Taber Douglass F, Jiang Qin, Chen Bei, Zhang Wei, Campbell Carlton L
Department of Chemistry and Biochemistry, University of Delaware, Newark, Delaware 19716, USA.
J Org Chem. 2002 Jul 12;67(14):4821-7. doi: 10.1021/jo020103v.
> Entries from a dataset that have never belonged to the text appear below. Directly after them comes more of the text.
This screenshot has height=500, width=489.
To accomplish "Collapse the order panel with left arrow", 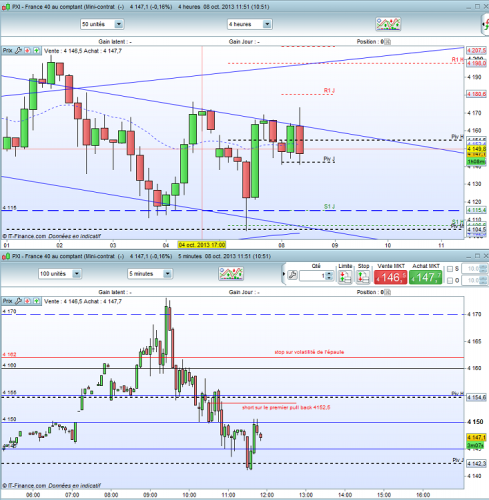I will (x=284, y=274).
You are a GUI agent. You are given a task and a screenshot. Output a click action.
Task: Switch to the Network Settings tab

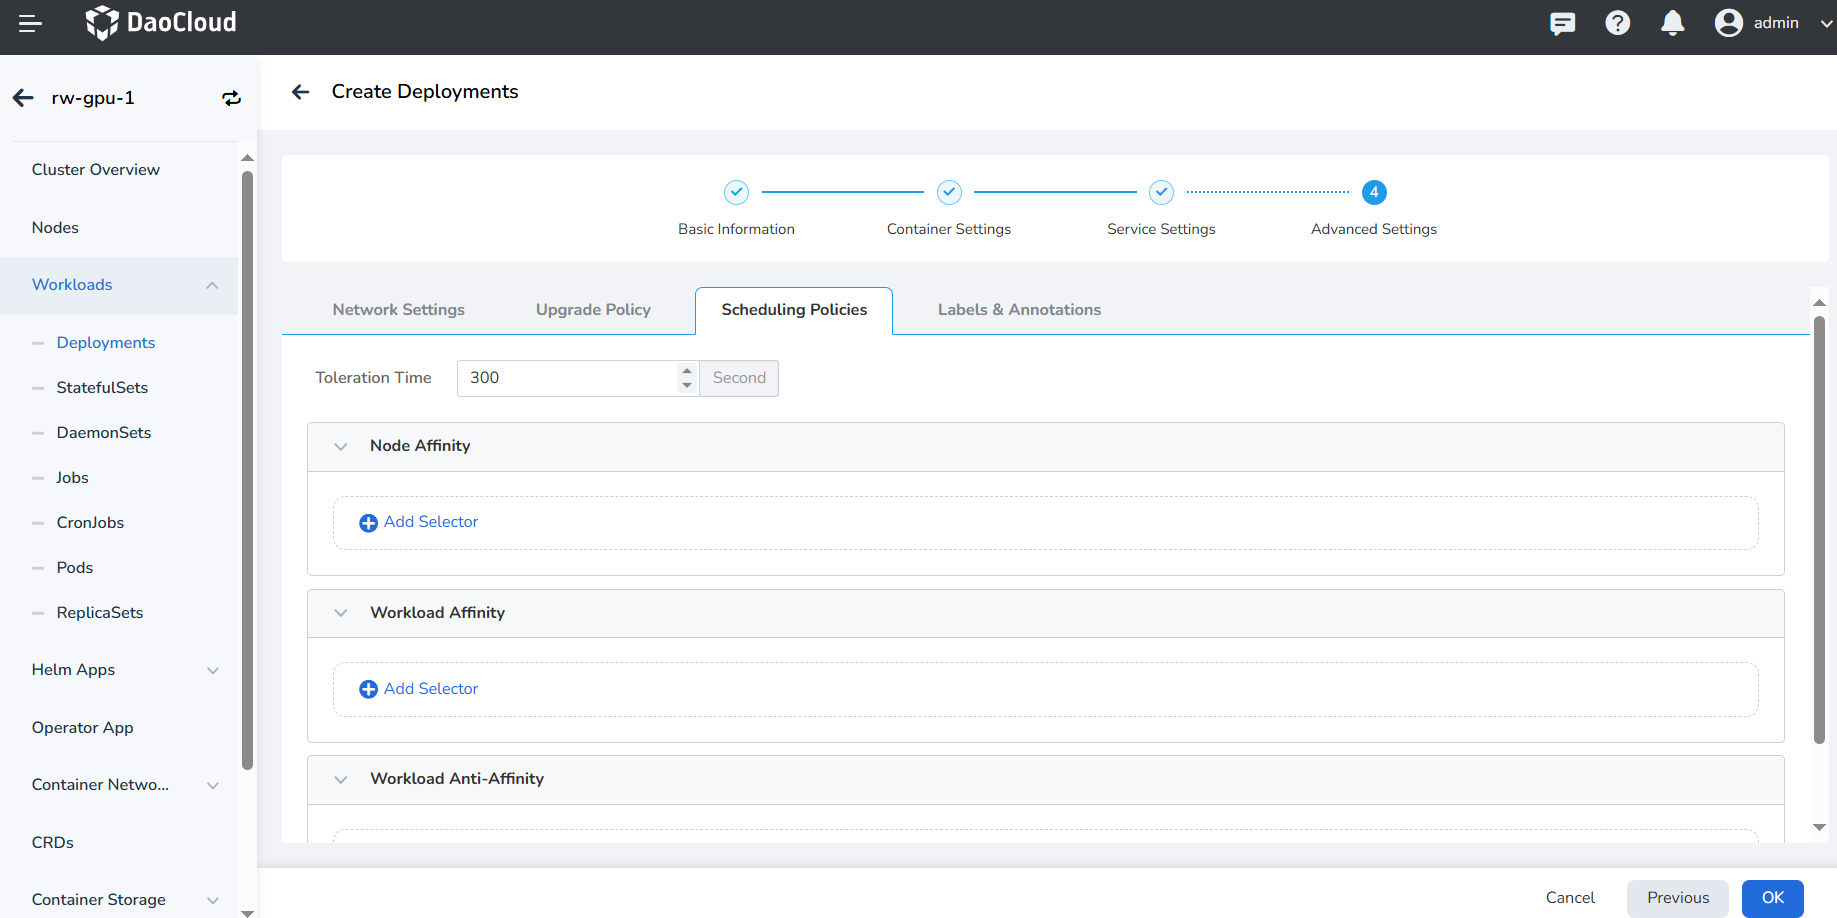click(x=398, y=310)
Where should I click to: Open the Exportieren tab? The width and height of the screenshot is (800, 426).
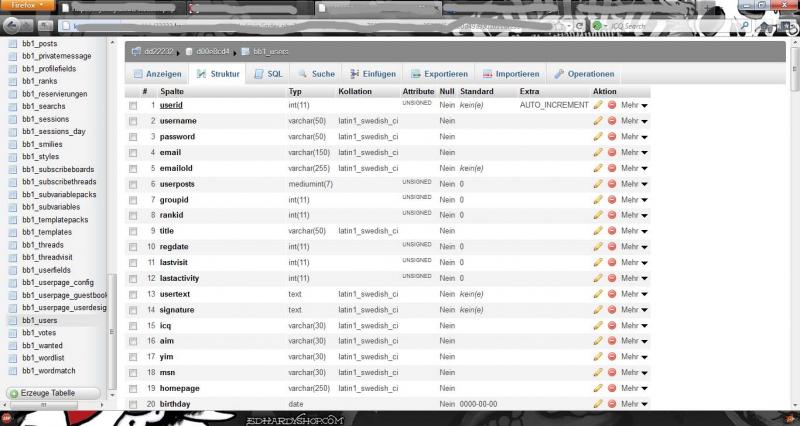point(438,74)
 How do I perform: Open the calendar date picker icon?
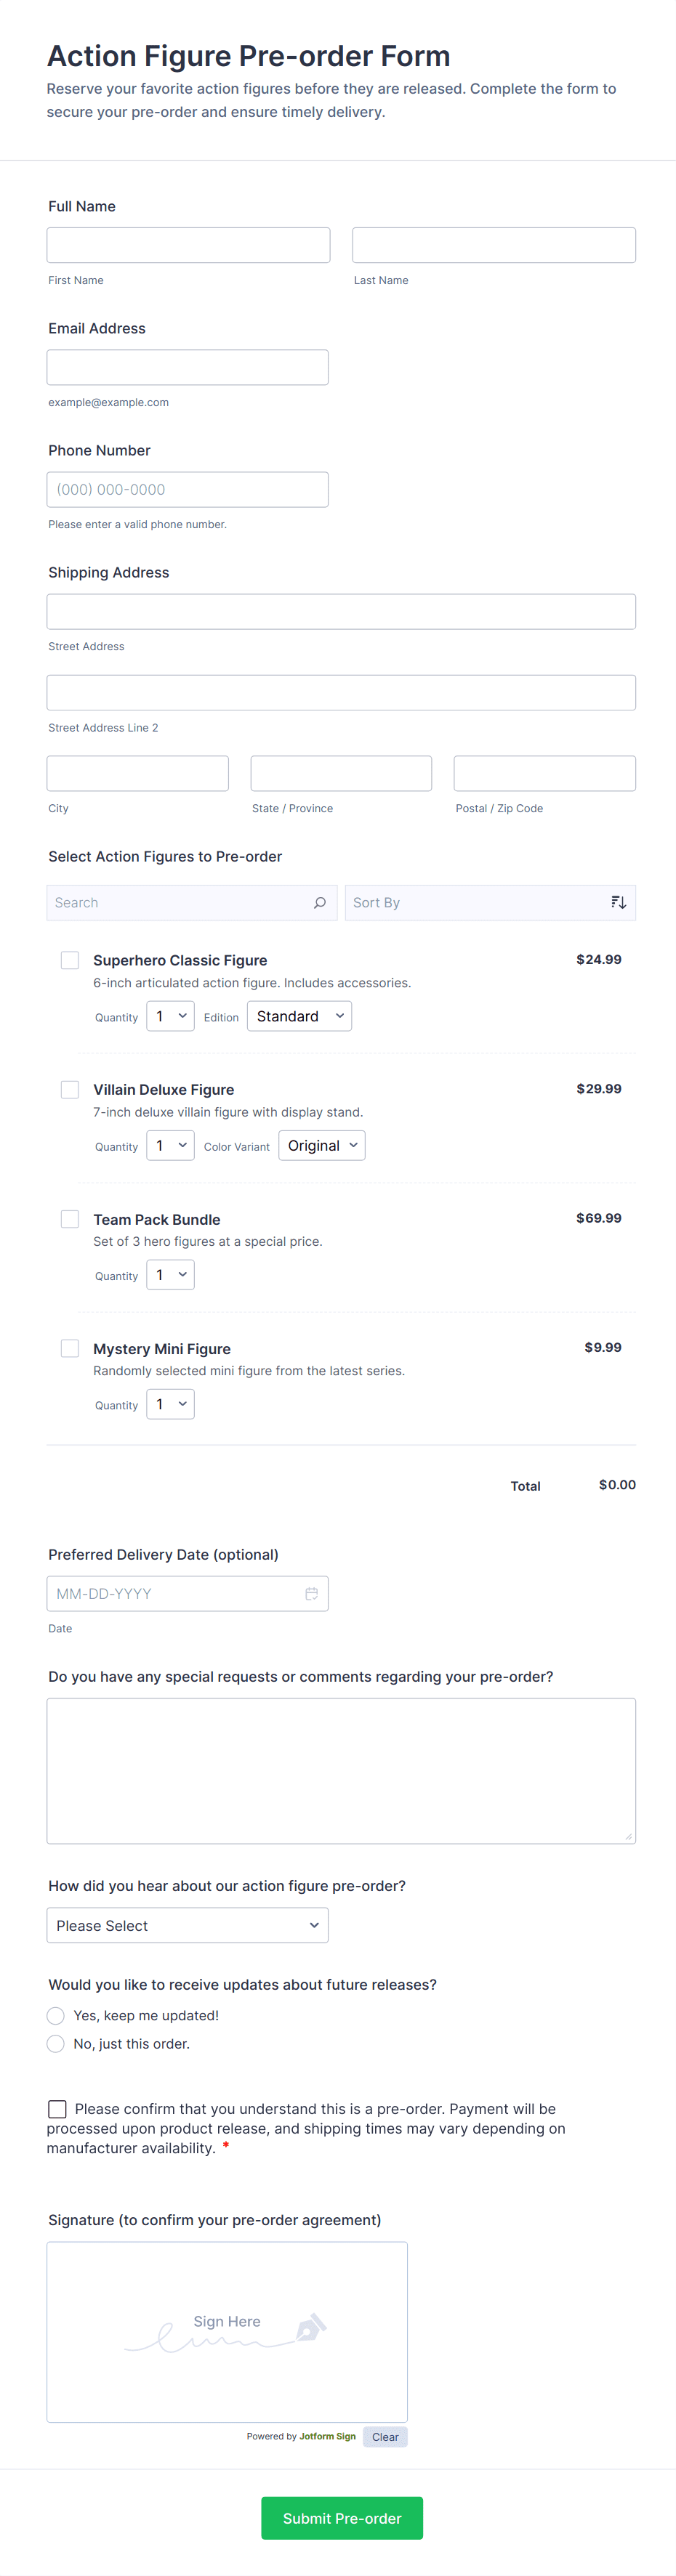(311, 1594)
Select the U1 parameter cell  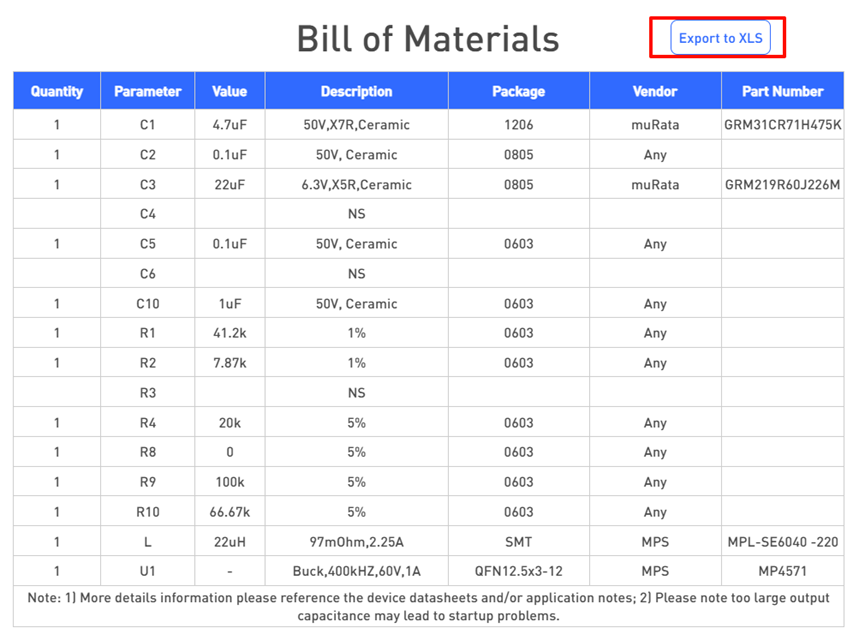[148, 572]
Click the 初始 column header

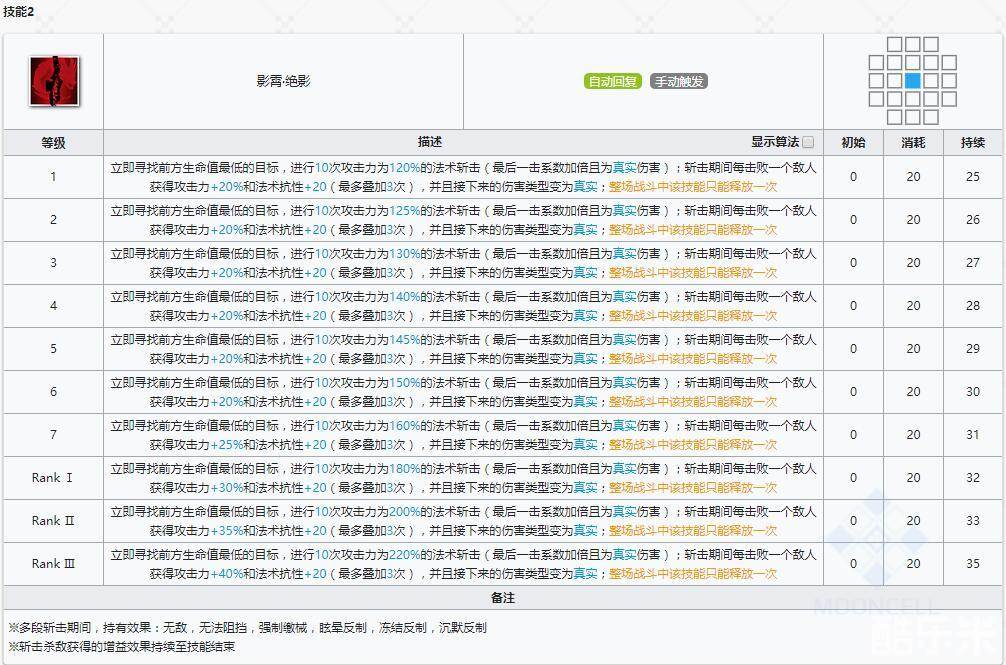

The first total synthesis of (-)-calicoferol B (III) is described. The cyclozirconation product I, prepared in enantiomerically pure form, was converted into the CD ring chiron II. This was coupled with the aromatic A-ring, and then the side chain was constructed with control of relative and absolute configuration to complete the total synthesis of III. The first total synthesis of (-)-calicoferol B (1) is described. The cyclozirconation product 8, prepared in enantiomerically pure form, was converted into the CD ring chiron 6. This was coupled with the aromatic A-ring, and then the side chain was constructed with control of relative and absolute configuration to complete the total synthesis of 1.
描述了(-)-加利福罗醇B(III)的首次全合成。以对映体纯形式制备的环锆化产物I被转化为CD环手性中间体II。将其与芳香族A环偶联,然后构建侧链并控制相对和绝对构型以完成III的全合成。描述了(-)-加利福罗醇B(1)的首次全合成。以对映体纯形式制备的环锆化产物8被转化为CD环手性中间体6。将其与芳香族A环偶联,然后构建侧链并控制相对和绝对构型以完成1的全合成。